Authors: Annalisa Roberti, Agustín F Fernández, and  Mario F. Fraga (CINN-CSIC-ISPA). 

Article published on: Molecular Metabolism



The abundance of energy metabolites is intimately interconnected with the activity of chromatin-modifying enzymes in order to guarantee the finely tuned modulation of gene expression in response to cellular energetic status. Metabolism-induced epigenetic gene regulation is a key molecular axis for the maintenance of cellular homeostasis, and its deregulation is associated with several pathological conditions. Nicotinamide N-methyltransferase (NNMT) is a metabolic enzyme that catalyzes the methylation of nicotinamide (NAM) using the universal methyl donor S-adenosyl methionine (SAM), directly linking one-carbon metabolism with a cell’s methylation balance and nicotinamide adenine dinucleotide (NAD+) levels. NNMT expression and activity are regulated in a tissue-specific-manner, and the protein can act either physiologically or pathologically depending on its distribution. While NNMT exerts a beneficial effect by regulating lipid parameters in the liver, its expression in adipose tissue correlates with obesity and insulin resistance. NNMT upregulation has been observed in a variety of cancers, and increased NNMT expression has been associated with tumor progression, metastasis and worse clinical outcomes. Accordingly, NNMT represents an appealing druggable target for metabolic disorders as well as oncological and other diseases in which the protein is improperly activated.

Scope of review
This review examines emerging findings concerning the complex NNMT regulatory network and the role of NNMT in both NAD metabolism and cell methylation balance.

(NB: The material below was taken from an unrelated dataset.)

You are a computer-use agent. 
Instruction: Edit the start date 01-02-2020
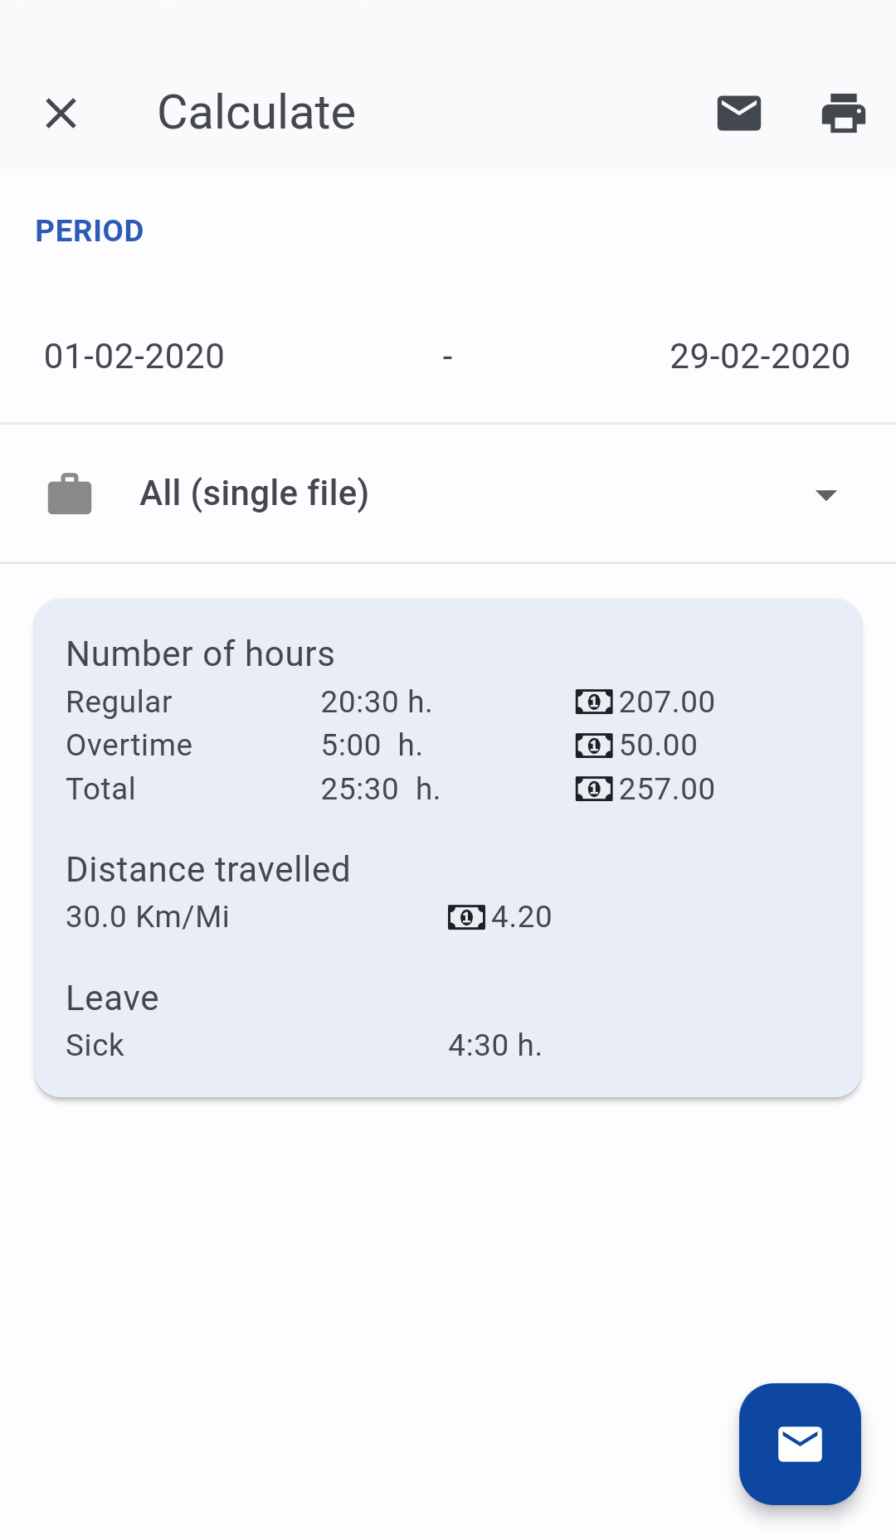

We extensively describe recent findings concerning the physiological and pathological regulation of NNMT with a specific focus on the function of NNMT in obesity, insulin resistance and other associated metabolic disorders along with its well-accepted role as a cancer-associated metabolic enzyme. Advances in strategies targeting NNMT pathways are also reported, together with current limitations of NNMT inhibitor drugs in clinical use.

Major conclusions
NNMT is emerging as a key point of intersection between cellular metabolism and epigenetic gene regulation, and growing evidence supports its central role in several pathologies. The use of molecules that target NNMT represents a current pharmaceutical challenge for the treatment of several metabolic-related disease as well as in cancer.